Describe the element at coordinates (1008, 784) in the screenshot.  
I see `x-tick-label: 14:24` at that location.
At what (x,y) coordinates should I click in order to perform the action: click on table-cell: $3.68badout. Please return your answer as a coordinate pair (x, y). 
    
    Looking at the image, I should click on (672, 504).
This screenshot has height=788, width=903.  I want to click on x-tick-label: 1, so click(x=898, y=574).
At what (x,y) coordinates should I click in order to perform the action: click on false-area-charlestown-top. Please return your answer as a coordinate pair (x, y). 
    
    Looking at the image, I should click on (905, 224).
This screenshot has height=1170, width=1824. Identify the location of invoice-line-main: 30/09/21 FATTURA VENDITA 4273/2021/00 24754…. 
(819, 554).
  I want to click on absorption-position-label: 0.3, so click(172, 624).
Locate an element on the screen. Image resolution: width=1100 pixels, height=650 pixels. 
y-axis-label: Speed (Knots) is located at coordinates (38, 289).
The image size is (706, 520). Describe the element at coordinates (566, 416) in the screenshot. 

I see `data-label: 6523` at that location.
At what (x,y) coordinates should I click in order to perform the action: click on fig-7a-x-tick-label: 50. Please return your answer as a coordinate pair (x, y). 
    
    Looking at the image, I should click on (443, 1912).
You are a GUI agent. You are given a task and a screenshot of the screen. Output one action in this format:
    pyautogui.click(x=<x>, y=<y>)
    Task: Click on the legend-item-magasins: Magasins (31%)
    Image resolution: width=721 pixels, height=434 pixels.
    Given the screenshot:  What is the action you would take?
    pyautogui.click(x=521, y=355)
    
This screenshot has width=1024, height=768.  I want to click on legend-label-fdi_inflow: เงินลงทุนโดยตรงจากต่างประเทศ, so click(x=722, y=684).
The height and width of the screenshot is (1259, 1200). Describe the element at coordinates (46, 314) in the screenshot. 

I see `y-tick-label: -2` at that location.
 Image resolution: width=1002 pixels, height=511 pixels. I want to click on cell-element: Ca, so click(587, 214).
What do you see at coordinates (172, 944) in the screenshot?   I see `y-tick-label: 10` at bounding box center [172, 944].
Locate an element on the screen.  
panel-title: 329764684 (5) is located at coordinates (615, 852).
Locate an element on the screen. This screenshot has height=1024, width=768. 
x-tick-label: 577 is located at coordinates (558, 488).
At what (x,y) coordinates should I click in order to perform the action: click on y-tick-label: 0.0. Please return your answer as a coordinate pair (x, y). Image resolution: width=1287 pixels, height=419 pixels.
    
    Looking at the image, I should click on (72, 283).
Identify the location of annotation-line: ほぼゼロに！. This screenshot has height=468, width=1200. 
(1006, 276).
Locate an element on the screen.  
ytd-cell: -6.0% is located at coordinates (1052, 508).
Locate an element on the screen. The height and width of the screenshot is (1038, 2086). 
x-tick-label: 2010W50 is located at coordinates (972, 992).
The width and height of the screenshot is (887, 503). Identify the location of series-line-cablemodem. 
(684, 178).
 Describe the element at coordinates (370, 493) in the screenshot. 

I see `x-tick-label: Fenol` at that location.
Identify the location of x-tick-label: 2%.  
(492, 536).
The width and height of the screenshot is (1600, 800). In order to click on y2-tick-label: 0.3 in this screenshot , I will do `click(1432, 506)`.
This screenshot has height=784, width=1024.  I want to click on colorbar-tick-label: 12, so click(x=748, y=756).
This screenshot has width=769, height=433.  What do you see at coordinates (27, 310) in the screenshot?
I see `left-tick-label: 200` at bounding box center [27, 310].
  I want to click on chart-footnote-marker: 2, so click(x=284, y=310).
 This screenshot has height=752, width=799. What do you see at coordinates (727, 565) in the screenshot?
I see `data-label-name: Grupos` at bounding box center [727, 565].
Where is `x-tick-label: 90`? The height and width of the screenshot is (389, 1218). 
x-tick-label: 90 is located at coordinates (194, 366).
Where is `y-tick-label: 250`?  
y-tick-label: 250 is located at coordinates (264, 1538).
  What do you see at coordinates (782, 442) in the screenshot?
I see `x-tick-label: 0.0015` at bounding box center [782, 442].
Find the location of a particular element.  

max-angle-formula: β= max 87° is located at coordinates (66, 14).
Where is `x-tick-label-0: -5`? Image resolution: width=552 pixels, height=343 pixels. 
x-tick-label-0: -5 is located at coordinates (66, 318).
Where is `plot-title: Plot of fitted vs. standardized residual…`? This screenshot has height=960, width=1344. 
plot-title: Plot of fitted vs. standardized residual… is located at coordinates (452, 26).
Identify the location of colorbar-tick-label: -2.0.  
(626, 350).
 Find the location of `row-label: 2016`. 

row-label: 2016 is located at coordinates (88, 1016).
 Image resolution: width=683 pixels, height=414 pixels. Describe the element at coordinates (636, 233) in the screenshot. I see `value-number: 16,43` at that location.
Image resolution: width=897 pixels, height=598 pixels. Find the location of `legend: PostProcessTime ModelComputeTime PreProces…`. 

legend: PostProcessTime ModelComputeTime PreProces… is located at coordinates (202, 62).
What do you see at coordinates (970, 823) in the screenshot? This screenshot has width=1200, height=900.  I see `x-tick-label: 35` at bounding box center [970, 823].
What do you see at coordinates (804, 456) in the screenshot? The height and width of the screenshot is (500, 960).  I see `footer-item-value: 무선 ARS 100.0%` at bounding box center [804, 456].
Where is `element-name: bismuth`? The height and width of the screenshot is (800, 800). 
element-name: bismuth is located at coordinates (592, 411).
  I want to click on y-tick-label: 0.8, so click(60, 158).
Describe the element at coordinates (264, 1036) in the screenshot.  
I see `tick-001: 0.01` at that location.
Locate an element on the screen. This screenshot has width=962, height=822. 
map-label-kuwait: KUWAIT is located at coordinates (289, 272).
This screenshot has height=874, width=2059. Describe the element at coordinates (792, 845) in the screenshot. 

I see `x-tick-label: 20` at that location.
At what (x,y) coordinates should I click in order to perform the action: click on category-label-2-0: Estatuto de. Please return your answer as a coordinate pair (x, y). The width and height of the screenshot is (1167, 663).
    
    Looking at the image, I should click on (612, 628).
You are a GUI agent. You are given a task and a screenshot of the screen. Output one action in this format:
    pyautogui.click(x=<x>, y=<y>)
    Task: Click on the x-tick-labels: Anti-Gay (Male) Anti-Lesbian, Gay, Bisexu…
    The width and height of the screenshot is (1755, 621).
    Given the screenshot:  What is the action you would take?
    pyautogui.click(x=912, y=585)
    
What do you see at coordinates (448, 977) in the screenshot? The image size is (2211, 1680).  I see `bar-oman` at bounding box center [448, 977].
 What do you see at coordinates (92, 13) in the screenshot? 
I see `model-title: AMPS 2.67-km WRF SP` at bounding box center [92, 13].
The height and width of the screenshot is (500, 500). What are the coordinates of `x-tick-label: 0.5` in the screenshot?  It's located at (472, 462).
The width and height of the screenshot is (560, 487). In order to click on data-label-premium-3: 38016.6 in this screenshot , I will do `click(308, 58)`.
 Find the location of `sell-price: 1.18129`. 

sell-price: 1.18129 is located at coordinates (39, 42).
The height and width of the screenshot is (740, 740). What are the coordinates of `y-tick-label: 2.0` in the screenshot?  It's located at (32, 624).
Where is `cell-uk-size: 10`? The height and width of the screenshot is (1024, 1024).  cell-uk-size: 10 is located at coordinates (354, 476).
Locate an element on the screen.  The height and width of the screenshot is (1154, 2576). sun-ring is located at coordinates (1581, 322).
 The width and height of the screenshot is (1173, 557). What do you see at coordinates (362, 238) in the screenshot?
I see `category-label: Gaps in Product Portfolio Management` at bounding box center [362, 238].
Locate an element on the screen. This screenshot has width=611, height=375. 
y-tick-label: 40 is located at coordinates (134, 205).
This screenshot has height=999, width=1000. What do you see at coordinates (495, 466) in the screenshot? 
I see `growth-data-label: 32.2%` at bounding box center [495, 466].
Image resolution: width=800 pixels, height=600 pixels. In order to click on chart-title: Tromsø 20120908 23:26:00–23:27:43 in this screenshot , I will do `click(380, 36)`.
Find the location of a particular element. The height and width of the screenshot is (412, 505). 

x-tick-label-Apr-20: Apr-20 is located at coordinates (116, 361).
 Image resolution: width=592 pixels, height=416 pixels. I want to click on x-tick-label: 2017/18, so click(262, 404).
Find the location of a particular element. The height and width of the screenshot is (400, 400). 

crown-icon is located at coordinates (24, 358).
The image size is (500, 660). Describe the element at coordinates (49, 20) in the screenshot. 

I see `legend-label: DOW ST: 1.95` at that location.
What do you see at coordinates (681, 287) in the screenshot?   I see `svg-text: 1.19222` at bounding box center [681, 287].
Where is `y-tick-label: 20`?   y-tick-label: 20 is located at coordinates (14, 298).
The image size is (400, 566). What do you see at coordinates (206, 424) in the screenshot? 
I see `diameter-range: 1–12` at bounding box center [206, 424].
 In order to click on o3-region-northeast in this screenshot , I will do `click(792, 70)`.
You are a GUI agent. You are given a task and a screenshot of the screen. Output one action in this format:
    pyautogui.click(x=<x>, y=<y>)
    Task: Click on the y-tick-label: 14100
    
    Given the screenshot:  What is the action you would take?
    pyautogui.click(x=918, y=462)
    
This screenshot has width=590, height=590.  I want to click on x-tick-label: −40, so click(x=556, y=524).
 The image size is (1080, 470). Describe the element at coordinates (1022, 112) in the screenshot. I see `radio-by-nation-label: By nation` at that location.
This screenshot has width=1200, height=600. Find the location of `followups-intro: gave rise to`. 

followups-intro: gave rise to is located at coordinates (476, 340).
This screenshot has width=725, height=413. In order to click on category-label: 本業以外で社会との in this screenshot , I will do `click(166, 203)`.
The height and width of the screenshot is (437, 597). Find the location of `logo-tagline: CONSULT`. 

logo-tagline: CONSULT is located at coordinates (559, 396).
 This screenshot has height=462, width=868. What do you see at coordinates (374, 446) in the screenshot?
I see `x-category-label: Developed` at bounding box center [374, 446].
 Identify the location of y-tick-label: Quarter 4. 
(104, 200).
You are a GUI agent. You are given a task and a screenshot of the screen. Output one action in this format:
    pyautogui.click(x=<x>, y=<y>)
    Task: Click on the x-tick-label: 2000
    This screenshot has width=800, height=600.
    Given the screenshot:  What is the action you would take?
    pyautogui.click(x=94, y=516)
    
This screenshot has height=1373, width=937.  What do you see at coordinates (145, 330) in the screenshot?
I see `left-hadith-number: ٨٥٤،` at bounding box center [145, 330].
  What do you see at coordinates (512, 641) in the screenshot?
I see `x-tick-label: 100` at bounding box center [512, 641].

########

## [TASK DETAILS]
Convert the lines from the beginning of the entries through the line containing "Looking at the image, I should click on (905, 224).", with both ends included, into a Markdown table with the columns No. and Entry Line, numbering the rows in order and omitting blank lines.

## [RESPONSE]
| No. | Entry Line |
|---|---|
| 1 | Describe the element at coordinates (1008, 784) in the screenshot.   |
| 2 | I see `x-tick-label: 14:24` at that location. |
| 3 | At what (x,y) coordinates should I click in order to perform the action: click on table-cell: $3.68badout. Please return your answer as a coordinate pair (x, y).  |
| 4 |     Looking at the image, I should click on (672, 504). |
| 5 | This screenshot has height=788, width=903.  I want to click on x-tick-label: 1, so click(x=898, y=574). |
| 6 | At what (x,y) coordinates should I click in order to perform the action: click on false-area-charlestown-top. Please return your answer as a coordinate pair (x, y).  |
| 7 |     Looking at the image, I should click on (905, 224). |